AML Resources & Guidance

An AML independent review is a mandatory assessment of your compliance program required under Canada's Proceeds of Crime (Money Laundering) and Terrorist Financing Act. FINTRAC requires that all reporting entities — including banks, MSBs, crypto exchanges, real estate brokers, and others — undergo an independent effectiveness review at least every two years. The review must be conducted by an internal auditor, a compliance officer (not the one being reviewed), or an external specialist like C&G.

The duration depends on the size and complexity of your organisation. For a typical MSB or small-to-mid-size reporting entity, C&G completes an independent review in 2–4 weeks from the time we receive access to your documentation. Larger or more complex organisations may require 4–8 weeks. We provide a written review report upon completion that can be presented to FINTRAC.

Missing the mandatory 2-year review deadline is itself a compliance deficiency that FINTRAC will identify during an examination — and it can contribute to an administrative monetary penalty (AMP). If you are overdue, contact us immediately. We can complete a catch-up review quickly and help you document the circumstances, which is important context if FINTRAC does conduct an examination.

Call us immediately at +1 (289) 505-1158. Do not wait. FINTRAC typically provides 30–90 days' notice before an on-site examination, and that time is critical for preparation. C&G will conduct a rapid readiness assessment, identify gaps, implement remediation, train your staff, and if needed, stand alongside your compliance officer during the examination itself. The earlier you engage us, the better your outcome.

FINTRAC examiners assess whether your compliance program meets all requirements of the PCMLTFA — including: a written compliance policies and procedures manual, a risk assessment, an ongoing training program, a compliance officer designation, a customer due diligence/KYC process, and transaction monitoring and reporting (STRs, LCTRs, EFTRs as applicable). They also review your records to confirm actual compliance with these policies. C&G has helped dozens of reporting entities prepare for and pass FINTRAC examinations.

FINTRAC can issue Administrative Monetary Penalties (AMPs) ranging from $1 to $1,000,000 per violation for individuals, and up to $2,000,000 per violation for businesses. Serious or willful non-compliance can also be referred for criminal prosecution. Penalties are published publicly on FINTRAC's website, creating reputational damage in addition to financial exposure. The key to avoiding penalties is having a robust, documented, and demonstrably effective AML compliance program.

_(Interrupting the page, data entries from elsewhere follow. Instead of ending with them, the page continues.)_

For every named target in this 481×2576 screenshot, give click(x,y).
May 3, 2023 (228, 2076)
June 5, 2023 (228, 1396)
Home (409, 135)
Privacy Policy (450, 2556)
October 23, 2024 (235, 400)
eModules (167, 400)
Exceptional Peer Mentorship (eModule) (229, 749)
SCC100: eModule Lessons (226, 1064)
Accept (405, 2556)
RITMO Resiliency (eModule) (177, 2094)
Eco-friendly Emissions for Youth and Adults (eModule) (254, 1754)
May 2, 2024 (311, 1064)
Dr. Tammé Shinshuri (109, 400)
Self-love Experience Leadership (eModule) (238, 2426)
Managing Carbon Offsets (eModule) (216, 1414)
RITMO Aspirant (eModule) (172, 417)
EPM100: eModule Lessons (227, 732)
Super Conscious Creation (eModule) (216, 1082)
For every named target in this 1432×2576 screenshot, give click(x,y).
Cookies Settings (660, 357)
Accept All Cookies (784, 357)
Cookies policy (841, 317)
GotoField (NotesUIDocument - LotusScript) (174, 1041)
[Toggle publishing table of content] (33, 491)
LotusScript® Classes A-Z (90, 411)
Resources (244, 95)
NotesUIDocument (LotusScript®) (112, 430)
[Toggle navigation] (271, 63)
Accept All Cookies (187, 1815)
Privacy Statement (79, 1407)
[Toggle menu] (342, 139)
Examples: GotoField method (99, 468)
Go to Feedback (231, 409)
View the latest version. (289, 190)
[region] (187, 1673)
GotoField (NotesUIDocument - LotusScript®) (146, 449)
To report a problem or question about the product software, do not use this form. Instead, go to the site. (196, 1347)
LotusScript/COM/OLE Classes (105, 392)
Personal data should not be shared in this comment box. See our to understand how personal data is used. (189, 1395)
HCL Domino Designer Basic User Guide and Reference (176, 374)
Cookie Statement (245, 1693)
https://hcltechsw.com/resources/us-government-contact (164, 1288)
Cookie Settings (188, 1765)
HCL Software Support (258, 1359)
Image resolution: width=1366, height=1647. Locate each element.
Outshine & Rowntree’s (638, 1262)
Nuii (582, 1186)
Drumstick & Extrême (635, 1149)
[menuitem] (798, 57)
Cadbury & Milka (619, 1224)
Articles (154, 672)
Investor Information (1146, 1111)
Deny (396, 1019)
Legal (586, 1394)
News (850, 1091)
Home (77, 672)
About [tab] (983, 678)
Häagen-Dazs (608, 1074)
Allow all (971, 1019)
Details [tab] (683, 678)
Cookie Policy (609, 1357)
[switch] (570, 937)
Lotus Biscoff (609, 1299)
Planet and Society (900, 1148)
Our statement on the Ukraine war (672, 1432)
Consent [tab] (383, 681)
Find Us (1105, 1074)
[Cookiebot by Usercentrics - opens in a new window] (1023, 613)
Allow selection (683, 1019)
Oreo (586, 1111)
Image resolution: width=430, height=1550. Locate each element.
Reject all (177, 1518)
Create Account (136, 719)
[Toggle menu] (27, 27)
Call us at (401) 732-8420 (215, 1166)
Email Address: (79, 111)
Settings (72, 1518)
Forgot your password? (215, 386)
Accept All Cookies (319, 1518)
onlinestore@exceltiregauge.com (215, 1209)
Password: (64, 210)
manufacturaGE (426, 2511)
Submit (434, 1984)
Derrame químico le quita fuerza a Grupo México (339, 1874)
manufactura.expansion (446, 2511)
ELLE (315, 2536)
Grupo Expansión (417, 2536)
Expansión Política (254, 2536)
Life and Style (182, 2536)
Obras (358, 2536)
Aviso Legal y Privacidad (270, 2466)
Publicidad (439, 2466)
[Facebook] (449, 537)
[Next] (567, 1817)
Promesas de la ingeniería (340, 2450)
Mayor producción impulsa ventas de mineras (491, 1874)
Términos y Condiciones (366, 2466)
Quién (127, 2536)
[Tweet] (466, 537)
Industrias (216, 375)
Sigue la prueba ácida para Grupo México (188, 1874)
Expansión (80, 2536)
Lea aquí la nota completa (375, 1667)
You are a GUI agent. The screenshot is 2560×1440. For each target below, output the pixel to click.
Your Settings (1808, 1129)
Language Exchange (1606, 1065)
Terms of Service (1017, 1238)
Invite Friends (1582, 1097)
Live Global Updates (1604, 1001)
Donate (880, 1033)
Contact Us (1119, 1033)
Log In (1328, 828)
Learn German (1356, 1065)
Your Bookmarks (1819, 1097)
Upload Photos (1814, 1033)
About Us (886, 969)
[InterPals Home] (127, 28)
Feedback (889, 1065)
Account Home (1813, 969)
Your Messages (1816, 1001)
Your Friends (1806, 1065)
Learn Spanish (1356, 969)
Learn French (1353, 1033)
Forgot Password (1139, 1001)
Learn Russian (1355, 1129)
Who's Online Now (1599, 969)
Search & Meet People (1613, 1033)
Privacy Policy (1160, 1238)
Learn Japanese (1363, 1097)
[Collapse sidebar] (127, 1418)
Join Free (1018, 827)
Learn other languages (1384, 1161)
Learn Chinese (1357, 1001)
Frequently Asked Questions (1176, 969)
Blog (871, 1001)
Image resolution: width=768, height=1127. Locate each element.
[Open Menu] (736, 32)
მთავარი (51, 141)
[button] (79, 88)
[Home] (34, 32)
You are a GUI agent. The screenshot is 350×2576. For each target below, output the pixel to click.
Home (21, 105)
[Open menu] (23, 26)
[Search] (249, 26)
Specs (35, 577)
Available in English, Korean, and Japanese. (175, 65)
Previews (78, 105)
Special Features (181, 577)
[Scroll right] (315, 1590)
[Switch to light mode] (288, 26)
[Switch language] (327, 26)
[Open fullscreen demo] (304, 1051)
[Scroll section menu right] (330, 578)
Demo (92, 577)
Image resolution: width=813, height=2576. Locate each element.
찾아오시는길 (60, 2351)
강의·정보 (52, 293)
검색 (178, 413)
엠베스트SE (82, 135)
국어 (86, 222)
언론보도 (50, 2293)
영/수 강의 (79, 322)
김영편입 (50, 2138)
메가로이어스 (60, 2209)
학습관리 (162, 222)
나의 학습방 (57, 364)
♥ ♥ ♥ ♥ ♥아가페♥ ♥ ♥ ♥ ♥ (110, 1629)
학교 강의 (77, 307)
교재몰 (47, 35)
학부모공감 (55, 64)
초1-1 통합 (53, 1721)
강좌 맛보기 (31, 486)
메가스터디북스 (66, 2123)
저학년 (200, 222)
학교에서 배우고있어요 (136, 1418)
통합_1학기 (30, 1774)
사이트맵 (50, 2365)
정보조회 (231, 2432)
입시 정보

Most businesses that deal in financial transactions are required to register with FINTRAC as a reporting entity. This includes money services businesses, currency dealers, cryptocurrency exchanges, real estate brokers and developers, casinos, dealers in precious metals or stones, and certain financial entities. Recent regulatory changes have also brought leasing/financing companies and private ABM acquirers within FINTRAC's scope. If you are unsure whether your business is captured, contact C&G for a no-obligation assessment.

FINTRAC's compliance program requirements include five core elements: (1) a designated compliance officer responsible for implementing the program; (2) written compliance policies and procedures; (3) a documented risk assessment; (4) an ongoing employee training program; and (5) an effectiveness review conducted at least every two years by an independent party. Beyond these five pillars, reporting entities must also meet specific obligations around record-keeping, know-your-client (KYC), and transaction reporting (STRs, LCTRs, EFTRs).

A Compliance Officer — sometimes referred to as a Chief AML Officer — is the senior officer responsible for overseeing and implementing your AML compliance program. FINTRAC requires every reporting entity to designate a compliance officer. This person must have the authority, resources, and knowledge to manage the program effectively. C&G helps businesses identify, appoint, and support their compliance officer — and can provide training and advisory services to ensure they are equipped to meet FINTRAC's expectations.

Do not confront the suspected individual or take internal action before consulting a forensic specialist. Premature confrontation can compromise the integrity of evidence and your ability to pursue recovery or prosecution. Contact C&G immediately — in strict confidence. We will conduct an independent forensic investigation, preserve and document evidence, trace asset flows, and produce a report suitable for use in legal proceedings, disciplinary action, or insurance claims.

An AML independent review is a forward-looking assessment of whether your compliance program is effective — it evaluates policies, procedures, and controls. A forensic investigation is a retrospective, evidence-based inquiry into suspected wrongdoing — fraud, asset misappropriation, money laundering, or financial crime. Forensic investigations produce evidence-based reports that can withstand scrutiny in legal proceedings. C&G conducts both, and many engagements involve elements of each.